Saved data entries
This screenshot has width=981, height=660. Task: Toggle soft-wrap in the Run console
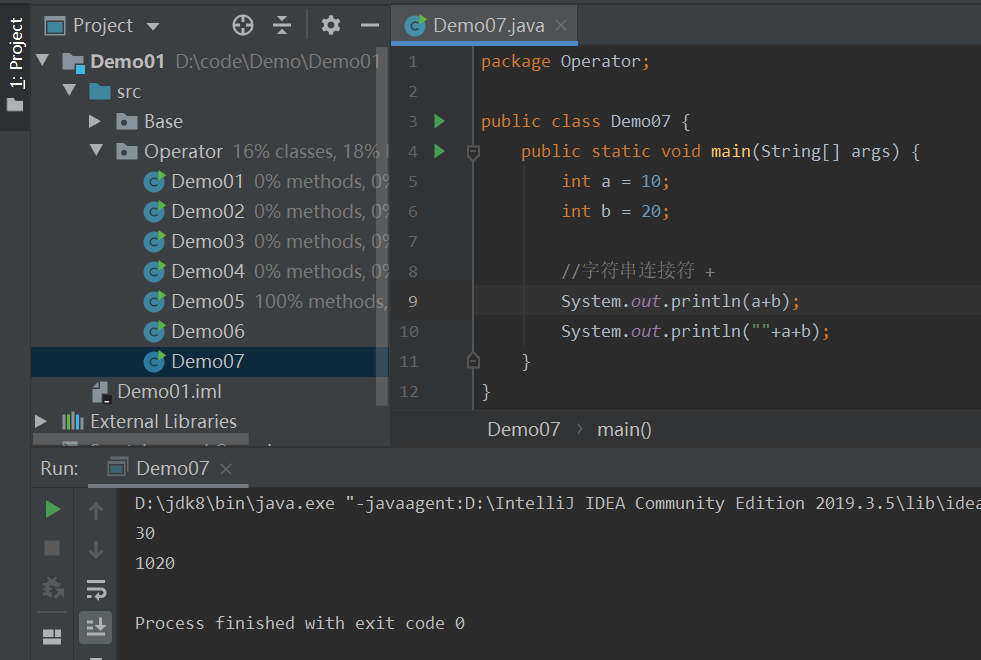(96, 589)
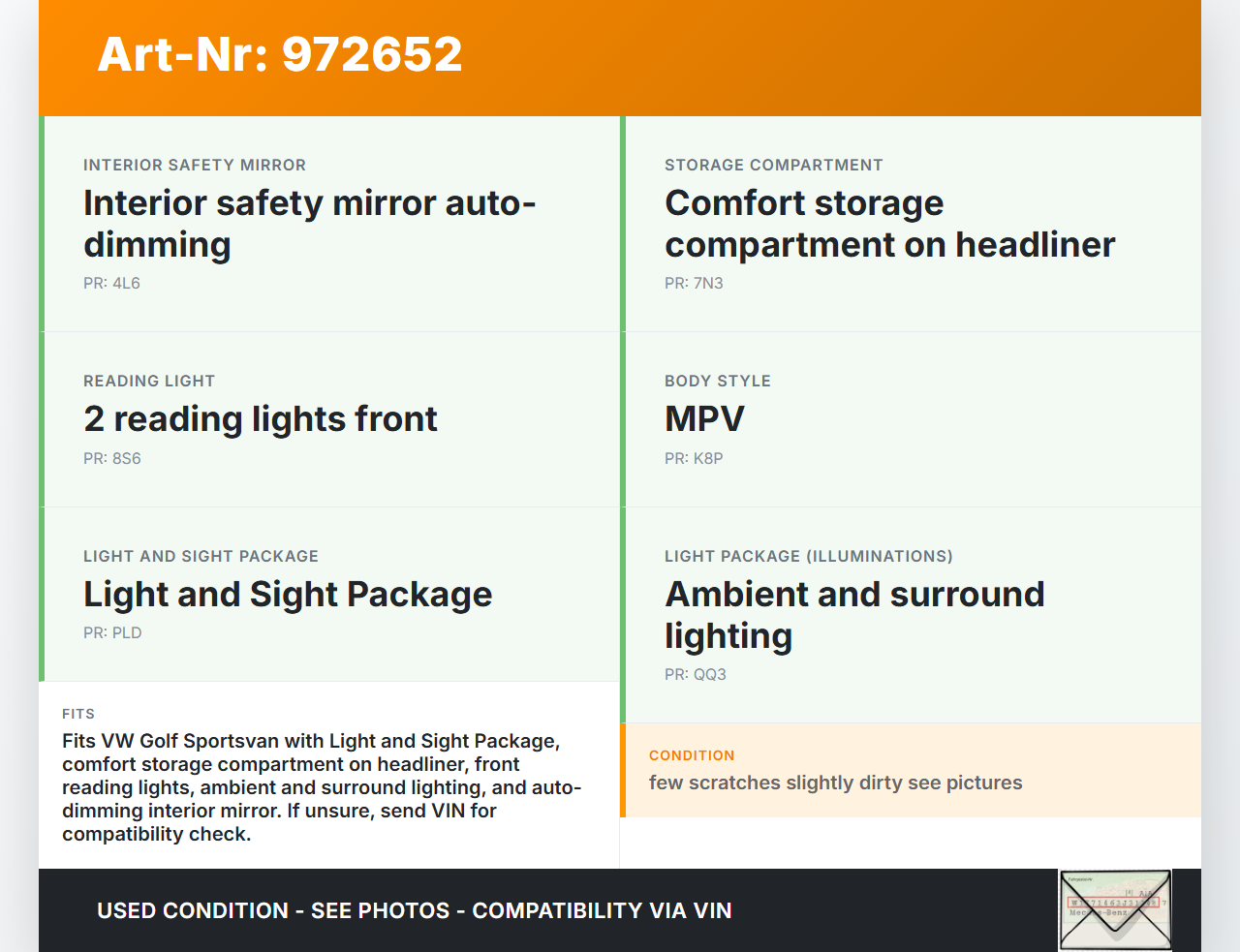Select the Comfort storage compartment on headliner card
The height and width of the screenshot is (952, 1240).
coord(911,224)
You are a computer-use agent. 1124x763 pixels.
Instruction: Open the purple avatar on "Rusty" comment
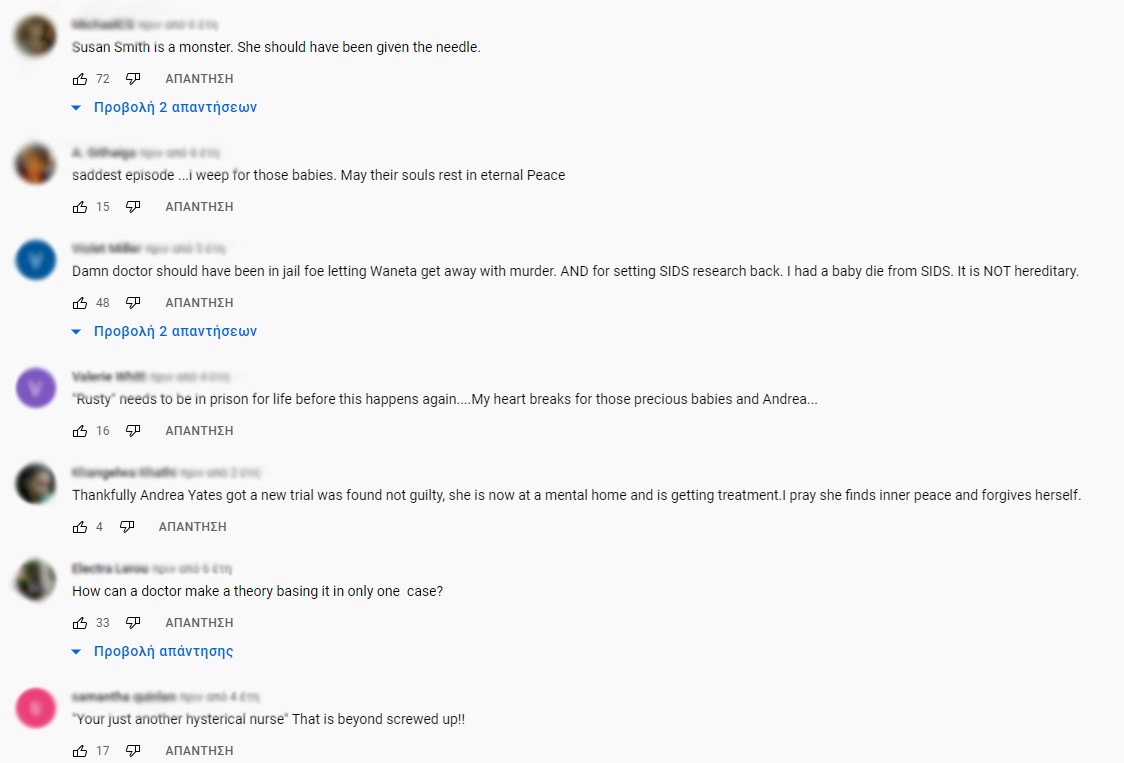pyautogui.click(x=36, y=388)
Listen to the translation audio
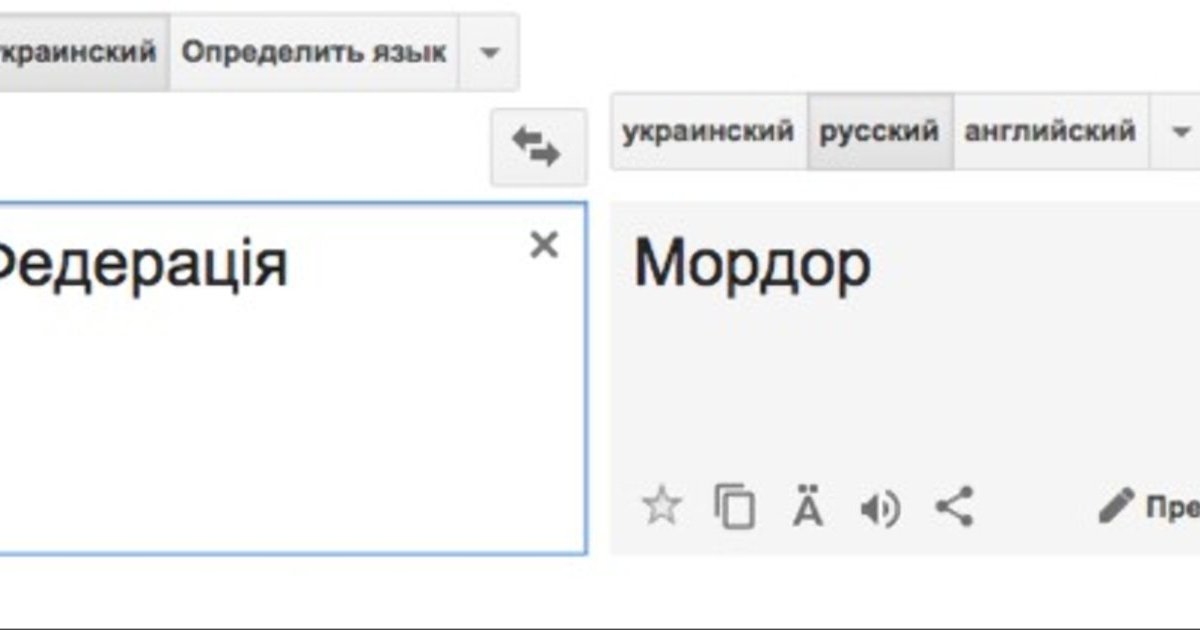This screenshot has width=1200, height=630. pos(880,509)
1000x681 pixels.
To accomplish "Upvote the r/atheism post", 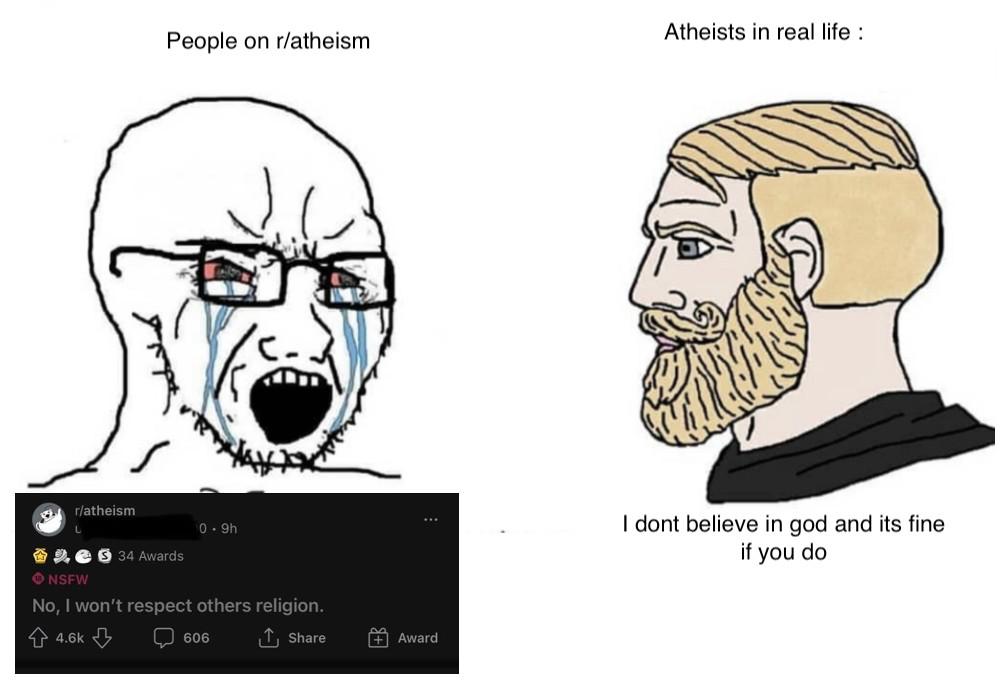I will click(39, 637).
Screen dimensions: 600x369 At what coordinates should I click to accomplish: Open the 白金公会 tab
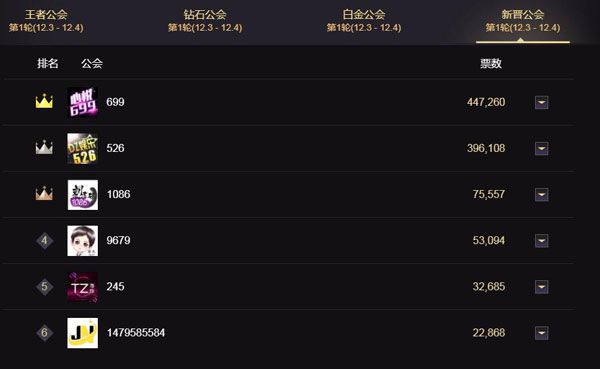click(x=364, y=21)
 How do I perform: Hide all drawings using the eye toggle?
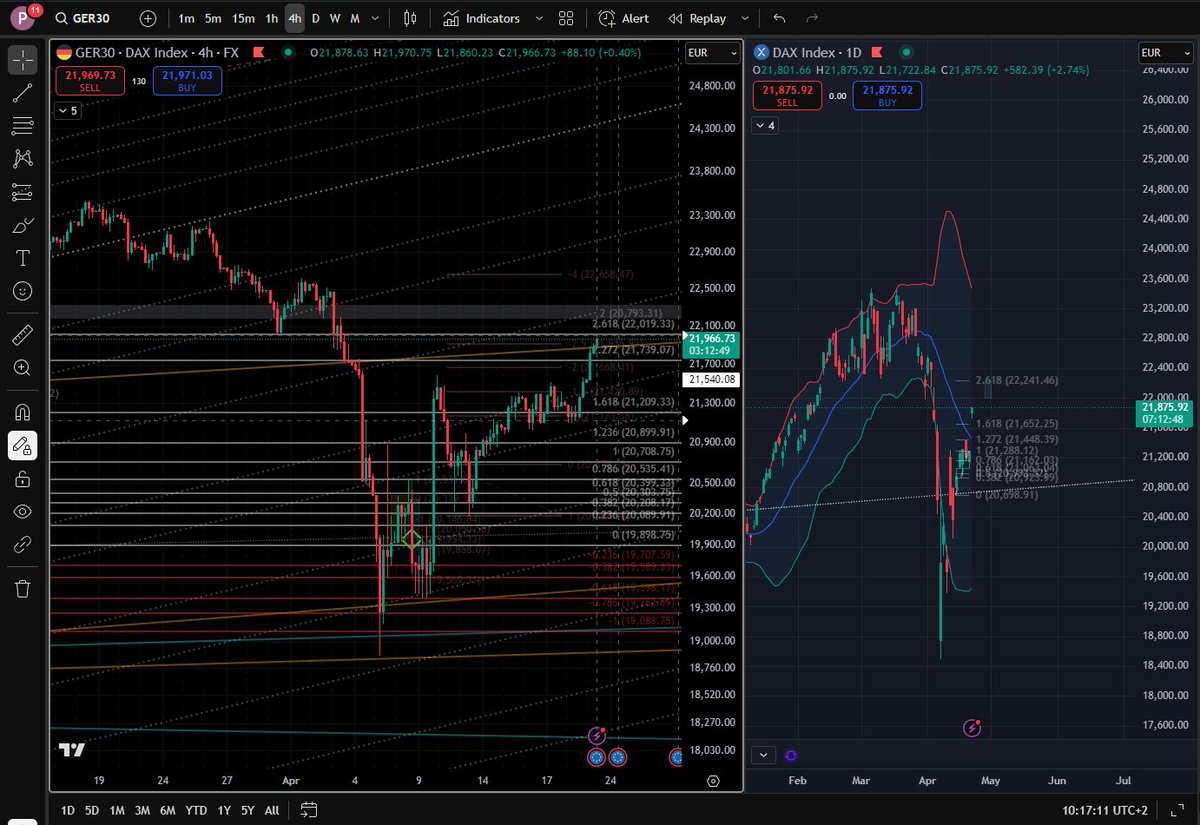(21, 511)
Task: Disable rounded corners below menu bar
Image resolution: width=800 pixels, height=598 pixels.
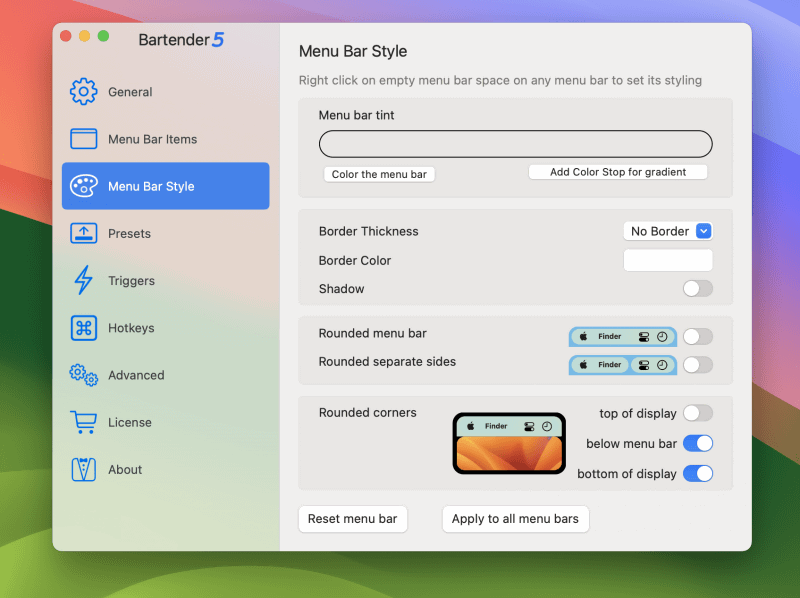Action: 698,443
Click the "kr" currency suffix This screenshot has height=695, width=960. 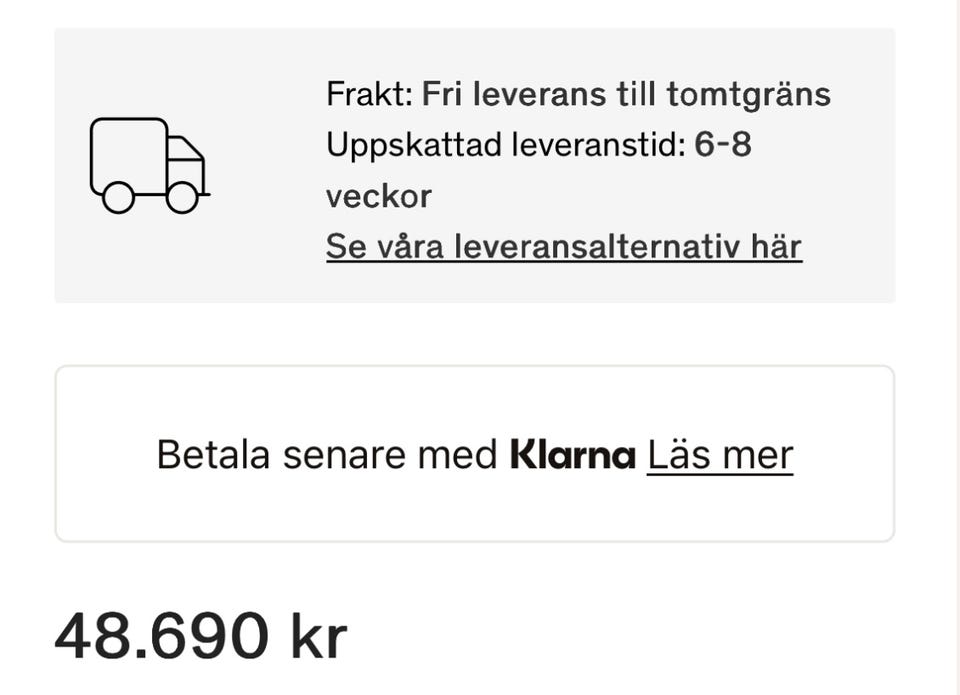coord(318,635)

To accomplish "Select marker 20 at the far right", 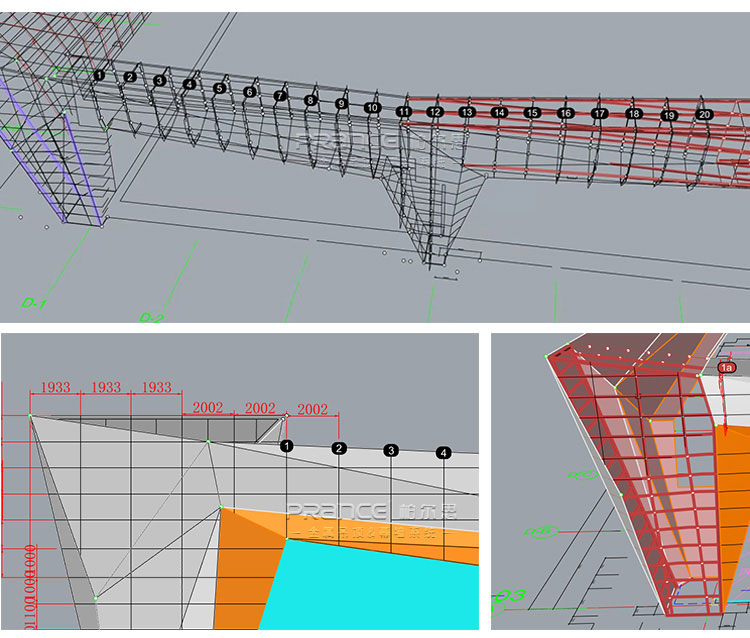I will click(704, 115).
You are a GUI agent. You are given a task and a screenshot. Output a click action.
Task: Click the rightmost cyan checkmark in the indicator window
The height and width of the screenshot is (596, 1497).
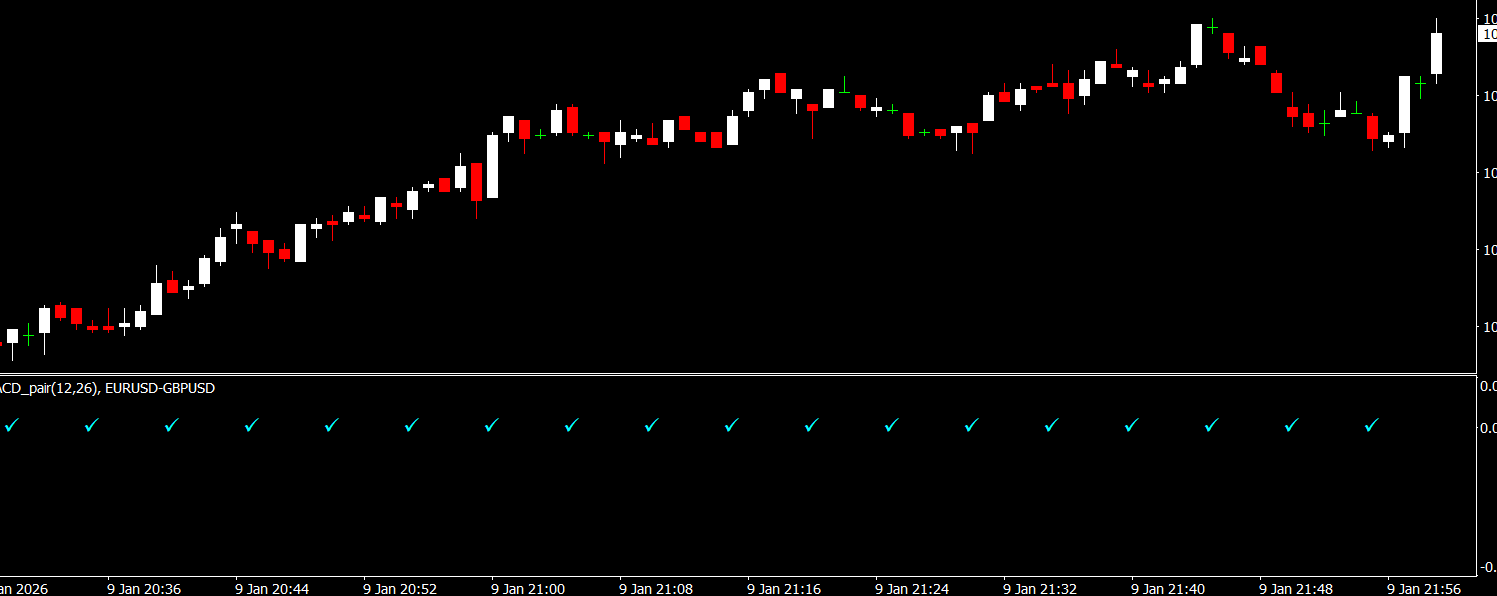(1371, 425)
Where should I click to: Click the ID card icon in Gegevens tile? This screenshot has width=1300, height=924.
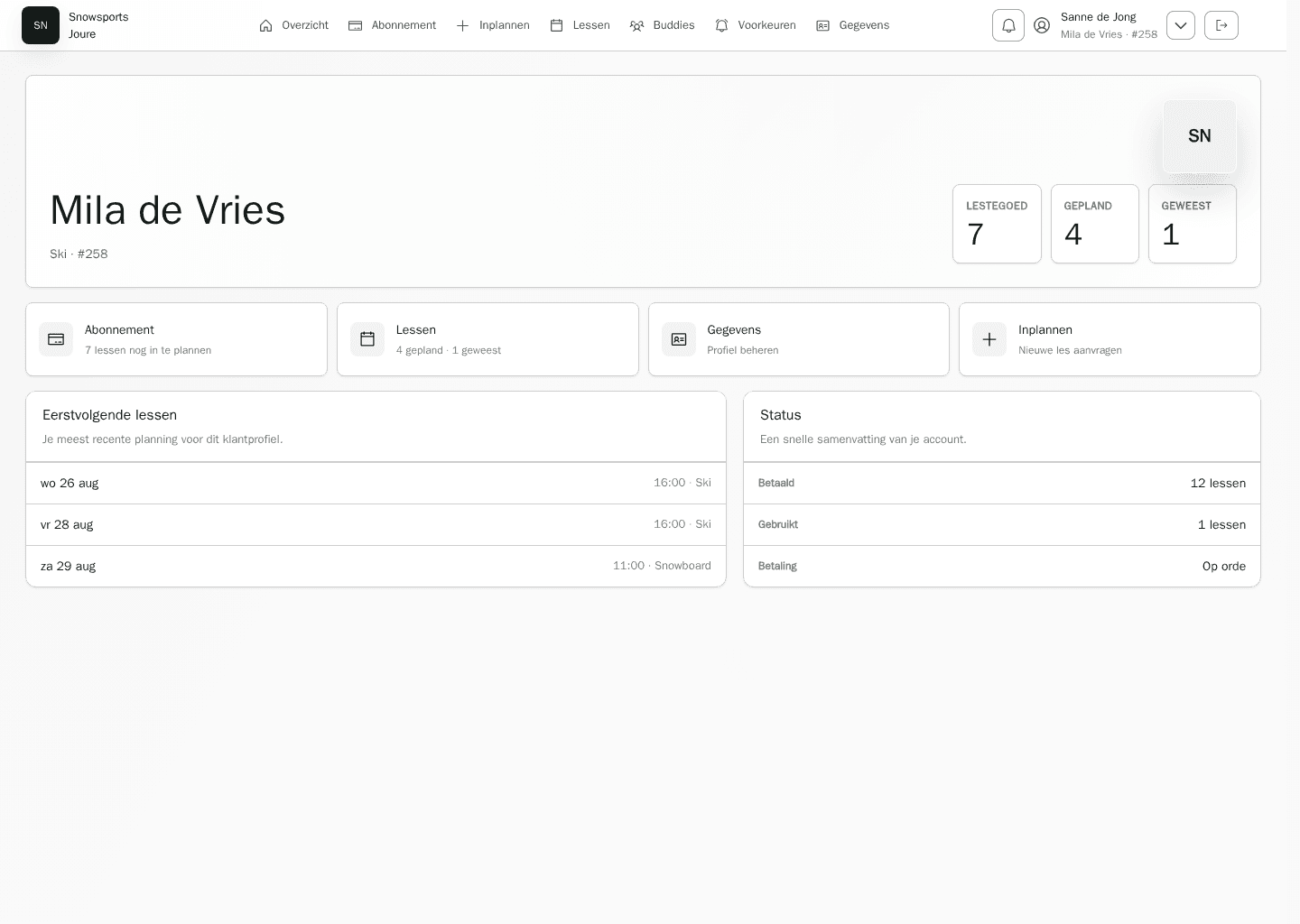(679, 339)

Your goal »
Write out every line from the data above that includes "agent".

Exercise output »
You are a computer-use agent. 1124x763 pixels.
You are a GUI agent. You are given a task and a screenshot. Output a click action.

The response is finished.